The patient with an appointment at an infusion clinic is usually not in crisis. The most common reason their appointment is delayed is the lack of physician’s orders. Often, there is an order, but it has the wrong date. Or there isn’t a patient’s name on it. Or the dose, or licensed practitioner’s signature was omitted. Or the MD’s office receptionist, who isn’t licensed, signed it. The variables are endless. When I pick up a chart and find an incomplete order, I call the doctor’s office for a legal order so that the appointment doesn’t have to be rescheduled, but there’s usually a delay. Physicians are as busy as nurses. If they are on, they are with patients, either in the office or at the hospital. Or they’re in their car somewhere between the office and the hospital (the era of them being on the golf course is long gone since before I was a nurse).
Lots of things have changed during my twenty+ years of nursing, but what constitutes a valid doctor’s order has not. We’re all human, and busy, and things get missed. Some doctors have software on their office computer that prompts them to write a complete order, and provides an electronic signature. This way, their office staff can pull it up and fax it to the clinic without interrupting the physician when they’re called for unsent or misplaced orders. Many hospitals are converting to physician computer order entry to prevent treatment delays and errors. However, most urban physicians admit patients to multiple hospitals, and this solution requires them to learn multiple computer programs. Understandably, many are resistant to do so.
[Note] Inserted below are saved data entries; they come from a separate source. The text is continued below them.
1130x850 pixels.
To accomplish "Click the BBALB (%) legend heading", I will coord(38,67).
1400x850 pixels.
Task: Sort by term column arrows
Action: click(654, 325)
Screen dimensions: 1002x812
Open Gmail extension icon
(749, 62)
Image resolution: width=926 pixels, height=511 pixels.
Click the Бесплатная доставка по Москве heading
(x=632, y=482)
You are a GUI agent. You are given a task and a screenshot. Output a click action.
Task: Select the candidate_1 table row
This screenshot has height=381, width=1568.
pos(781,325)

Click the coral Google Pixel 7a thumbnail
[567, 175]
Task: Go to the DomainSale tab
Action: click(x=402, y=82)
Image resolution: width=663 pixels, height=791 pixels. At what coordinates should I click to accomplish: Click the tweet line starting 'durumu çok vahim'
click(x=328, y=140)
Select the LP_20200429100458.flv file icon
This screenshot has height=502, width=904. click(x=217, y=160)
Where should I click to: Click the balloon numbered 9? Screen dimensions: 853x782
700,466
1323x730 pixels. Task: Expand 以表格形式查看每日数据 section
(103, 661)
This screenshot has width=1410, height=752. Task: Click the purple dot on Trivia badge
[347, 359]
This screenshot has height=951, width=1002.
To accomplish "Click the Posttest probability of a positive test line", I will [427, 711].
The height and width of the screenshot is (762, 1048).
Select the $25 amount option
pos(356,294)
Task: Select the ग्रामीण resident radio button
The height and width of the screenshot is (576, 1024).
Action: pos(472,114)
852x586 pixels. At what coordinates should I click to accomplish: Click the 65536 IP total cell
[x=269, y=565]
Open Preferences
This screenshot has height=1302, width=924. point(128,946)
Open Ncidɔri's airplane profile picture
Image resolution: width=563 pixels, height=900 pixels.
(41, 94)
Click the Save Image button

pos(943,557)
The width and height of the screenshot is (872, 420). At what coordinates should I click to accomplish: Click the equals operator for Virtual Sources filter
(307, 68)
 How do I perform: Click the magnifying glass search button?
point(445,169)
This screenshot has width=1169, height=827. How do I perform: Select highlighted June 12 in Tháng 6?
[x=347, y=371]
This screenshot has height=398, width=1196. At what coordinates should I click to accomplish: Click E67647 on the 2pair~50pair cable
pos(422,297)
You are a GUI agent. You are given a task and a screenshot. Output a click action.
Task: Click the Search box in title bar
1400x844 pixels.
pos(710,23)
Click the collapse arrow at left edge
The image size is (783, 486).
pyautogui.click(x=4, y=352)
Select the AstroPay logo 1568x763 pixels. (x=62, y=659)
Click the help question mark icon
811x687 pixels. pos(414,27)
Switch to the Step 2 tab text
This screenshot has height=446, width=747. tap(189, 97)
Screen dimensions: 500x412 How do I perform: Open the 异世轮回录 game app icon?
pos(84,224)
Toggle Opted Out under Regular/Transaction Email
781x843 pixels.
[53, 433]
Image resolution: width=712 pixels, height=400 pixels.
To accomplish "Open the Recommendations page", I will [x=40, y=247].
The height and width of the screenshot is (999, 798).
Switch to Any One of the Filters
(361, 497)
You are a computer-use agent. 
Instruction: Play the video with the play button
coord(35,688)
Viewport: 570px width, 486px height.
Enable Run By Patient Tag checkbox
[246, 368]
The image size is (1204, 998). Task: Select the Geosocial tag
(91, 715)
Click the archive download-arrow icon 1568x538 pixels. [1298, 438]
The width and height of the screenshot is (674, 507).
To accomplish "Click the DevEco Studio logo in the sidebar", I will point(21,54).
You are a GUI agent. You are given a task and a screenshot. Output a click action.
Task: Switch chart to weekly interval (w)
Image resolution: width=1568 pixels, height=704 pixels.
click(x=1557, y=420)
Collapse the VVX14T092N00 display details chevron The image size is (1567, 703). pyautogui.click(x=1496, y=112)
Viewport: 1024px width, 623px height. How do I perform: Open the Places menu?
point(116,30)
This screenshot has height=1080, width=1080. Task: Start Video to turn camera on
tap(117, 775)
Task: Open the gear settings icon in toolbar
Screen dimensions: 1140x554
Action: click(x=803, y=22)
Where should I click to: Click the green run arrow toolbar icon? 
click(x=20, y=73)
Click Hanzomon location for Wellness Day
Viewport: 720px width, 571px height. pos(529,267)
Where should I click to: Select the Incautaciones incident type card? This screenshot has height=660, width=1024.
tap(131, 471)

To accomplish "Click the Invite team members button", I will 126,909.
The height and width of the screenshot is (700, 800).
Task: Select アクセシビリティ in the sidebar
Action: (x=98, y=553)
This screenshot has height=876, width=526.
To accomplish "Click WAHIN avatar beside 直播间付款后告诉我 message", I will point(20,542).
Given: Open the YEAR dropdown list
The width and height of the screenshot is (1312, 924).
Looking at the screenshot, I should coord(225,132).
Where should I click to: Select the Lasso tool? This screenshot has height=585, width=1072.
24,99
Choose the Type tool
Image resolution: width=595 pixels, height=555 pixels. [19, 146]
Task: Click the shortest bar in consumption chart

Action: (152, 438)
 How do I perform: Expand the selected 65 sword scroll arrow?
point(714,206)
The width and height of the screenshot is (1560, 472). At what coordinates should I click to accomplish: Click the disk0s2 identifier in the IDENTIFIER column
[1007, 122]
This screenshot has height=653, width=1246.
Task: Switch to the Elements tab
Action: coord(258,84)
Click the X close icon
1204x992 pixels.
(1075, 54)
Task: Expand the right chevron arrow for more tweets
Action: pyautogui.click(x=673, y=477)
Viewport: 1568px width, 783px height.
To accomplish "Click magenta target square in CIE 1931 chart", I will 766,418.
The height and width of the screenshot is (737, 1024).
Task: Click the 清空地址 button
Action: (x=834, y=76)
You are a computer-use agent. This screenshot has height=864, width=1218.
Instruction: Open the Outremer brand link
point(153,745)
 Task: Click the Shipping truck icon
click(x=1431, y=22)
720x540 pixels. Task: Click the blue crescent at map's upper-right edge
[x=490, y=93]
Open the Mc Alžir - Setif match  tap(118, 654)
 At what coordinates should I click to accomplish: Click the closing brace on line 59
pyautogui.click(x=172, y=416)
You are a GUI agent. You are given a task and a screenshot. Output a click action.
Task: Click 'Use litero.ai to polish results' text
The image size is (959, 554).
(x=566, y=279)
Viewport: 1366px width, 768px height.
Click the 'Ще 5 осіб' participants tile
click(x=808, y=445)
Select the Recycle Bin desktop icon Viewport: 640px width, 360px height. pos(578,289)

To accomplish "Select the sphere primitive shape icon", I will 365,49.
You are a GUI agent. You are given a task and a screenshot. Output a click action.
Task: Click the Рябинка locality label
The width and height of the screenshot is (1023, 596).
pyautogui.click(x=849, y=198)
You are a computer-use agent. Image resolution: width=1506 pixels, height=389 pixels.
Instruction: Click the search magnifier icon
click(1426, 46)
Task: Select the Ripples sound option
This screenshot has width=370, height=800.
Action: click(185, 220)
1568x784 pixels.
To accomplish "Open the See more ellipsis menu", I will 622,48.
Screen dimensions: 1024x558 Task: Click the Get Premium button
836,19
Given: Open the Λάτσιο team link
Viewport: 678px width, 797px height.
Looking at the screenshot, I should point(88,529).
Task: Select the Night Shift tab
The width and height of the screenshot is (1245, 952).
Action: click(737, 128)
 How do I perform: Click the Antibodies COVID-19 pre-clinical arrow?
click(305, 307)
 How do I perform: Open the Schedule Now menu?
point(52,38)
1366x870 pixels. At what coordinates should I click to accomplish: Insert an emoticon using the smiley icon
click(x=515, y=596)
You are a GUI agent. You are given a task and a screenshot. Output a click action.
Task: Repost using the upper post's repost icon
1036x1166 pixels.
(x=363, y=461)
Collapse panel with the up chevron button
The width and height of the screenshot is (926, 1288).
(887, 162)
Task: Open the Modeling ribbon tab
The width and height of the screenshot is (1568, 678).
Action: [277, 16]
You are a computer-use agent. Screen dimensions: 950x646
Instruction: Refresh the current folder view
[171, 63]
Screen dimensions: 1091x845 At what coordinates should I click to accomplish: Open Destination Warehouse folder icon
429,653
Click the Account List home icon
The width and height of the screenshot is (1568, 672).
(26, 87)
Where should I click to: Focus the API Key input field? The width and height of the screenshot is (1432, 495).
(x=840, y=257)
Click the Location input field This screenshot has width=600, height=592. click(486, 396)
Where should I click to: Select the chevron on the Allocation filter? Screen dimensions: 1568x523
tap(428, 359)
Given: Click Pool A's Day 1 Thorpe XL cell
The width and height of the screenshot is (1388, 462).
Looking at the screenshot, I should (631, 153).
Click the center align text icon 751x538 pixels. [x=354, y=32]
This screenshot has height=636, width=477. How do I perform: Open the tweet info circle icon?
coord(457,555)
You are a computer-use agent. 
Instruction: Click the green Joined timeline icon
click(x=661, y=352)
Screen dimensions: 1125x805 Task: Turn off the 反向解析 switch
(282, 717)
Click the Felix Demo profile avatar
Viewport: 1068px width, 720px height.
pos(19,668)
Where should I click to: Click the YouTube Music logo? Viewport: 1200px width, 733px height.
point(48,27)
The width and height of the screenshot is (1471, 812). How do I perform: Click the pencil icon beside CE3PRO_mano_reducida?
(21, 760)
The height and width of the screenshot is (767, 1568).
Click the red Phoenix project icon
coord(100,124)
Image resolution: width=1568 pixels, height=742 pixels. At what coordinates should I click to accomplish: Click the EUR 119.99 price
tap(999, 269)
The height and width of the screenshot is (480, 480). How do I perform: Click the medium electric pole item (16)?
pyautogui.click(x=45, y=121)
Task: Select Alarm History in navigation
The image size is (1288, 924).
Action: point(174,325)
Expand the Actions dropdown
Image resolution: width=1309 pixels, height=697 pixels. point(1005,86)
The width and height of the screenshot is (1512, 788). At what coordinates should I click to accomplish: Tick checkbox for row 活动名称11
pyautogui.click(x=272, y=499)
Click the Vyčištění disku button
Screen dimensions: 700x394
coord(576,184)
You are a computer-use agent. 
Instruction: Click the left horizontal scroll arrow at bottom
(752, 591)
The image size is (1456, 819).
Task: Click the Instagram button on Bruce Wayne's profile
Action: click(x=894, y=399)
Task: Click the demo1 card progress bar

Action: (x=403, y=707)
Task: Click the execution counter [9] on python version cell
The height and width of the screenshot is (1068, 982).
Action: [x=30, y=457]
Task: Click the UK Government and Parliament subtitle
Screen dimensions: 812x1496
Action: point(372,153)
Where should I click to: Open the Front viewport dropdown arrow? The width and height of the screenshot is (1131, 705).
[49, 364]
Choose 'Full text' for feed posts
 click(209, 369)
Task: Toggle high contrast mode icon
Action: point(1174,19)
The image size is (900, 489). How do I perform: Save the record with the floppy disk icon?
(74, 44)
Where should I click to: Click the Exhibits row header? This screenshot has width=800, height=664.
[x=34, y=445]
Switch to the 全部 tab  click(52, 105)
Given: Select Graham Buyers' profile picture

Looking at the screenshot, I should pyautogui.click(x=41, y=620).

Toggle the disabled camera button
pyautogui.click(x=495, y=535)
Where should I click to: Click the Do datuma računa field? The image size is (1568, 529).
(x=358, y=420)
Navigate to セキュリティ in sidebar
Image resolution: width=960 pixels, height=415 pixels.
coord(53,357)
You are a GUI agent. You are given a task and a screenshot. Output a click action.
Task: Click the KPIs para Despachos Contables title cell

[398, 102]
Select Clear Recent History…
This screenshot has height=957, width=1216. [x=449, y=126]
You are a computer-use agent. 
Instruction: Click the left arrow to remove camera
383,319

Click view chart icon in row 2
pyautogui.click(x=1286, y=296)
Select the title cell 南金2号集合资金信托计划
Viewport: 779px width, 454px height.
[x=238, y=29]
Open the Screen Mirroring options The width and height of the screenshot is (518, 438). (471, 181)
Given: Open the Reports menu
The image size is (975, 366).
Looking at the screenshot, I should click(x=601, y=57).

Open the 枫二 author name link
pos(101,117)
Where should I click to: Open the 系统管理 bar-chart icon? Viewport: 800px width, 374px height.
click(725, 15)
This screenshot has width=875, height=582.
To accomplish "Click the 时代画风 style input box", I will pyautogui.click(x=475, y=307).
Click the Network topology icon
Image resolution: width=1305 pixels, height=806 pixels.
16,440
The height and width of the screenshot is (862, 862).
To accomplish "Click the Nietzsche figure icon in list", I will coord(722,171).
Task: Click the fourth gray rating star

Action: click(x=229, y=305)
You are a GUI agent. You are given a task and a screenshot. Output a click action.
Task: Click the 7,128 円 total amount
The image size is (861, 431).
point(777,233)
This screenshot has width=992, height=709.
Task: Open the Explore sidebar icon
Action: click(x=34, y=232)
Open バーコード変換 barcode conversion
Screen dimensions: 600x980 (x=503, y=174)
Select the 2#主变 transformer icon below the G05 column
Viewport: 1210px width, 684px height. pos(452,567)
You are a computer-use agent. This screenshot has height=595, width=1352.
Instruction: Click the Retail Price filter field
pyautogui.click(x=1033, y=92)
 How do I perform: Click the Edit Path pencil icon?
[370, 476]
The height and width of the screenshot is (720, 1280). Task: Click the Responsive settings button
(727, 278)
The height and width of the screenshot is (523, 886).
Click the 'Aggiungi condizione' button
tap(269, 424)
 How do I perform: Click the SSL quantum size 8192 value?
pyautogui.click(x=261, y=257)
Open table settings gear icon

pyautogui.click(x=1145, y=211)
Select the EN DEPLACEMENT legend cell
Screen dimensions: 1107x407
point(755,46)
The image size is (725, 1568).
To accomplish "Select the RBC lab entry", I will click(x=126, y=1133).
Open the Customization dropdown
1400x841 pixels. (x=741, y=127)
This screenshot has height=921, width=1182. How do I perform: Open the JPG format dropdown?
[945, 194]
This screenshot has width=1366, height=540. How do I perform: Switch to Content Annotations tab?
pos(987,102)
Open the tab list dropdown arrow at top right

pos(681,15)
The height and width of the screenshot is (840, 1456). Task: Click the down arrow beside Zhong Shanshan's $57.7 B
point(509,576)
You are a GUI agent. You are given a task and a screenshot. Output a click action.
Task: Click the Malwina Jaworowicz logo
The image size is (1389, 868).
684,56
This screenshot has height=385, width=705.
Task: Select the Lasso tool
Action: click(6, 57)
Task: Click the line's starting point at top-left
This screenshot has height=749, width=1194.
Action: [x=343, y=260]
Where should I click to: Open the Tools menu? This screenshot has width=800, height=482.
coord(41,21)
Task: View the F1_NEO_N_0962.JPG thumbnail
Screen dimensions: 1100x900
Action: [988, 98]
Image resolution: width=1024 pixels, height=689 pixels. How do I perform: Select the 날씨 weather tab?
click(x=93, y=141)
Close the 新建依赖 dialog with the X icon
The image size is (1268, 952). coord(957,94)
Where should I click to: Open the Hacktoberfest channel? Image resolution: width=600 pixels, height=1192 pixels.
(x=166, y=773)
And this is the quandary: Hospitals and infusion clinics depend on physicians to admit patients to them. Keeping them happy is a part of customer service. So, hospitals and infusion clinics are reluctant to mandate physician computer order entry. However, this creates another customer service problem: the delay or rescheduling of a patient’s treatment, resulting in unhappy patients who may choose to go elsewhere for services.
Sometimes when I phone a physician for orders after the patient has arrived for their appointment, he or she will say, “My office faxed those orders three days ago. Why am I getting called on the day of the appointment to fix my orders?” That is a very good question, and it’s the one that makes me feel like I’m taking crazy pills. How does a patient get an appointment scheduled if they don’t have valid orders, or any orders at all?
Someone forgot to order ice for the beverage cart. Someone forgot to look over the orders when they came through the fax machine.
People are human and mistakes happen. When the same problem occurs frequently, over and over again, something is wrong. There are many factors in health care beyond the control of physicians, nurses, and management, so that when there are factors that can be controlled, we should do so.
Before someone grabs a couple of beers and slides down the emergency chute.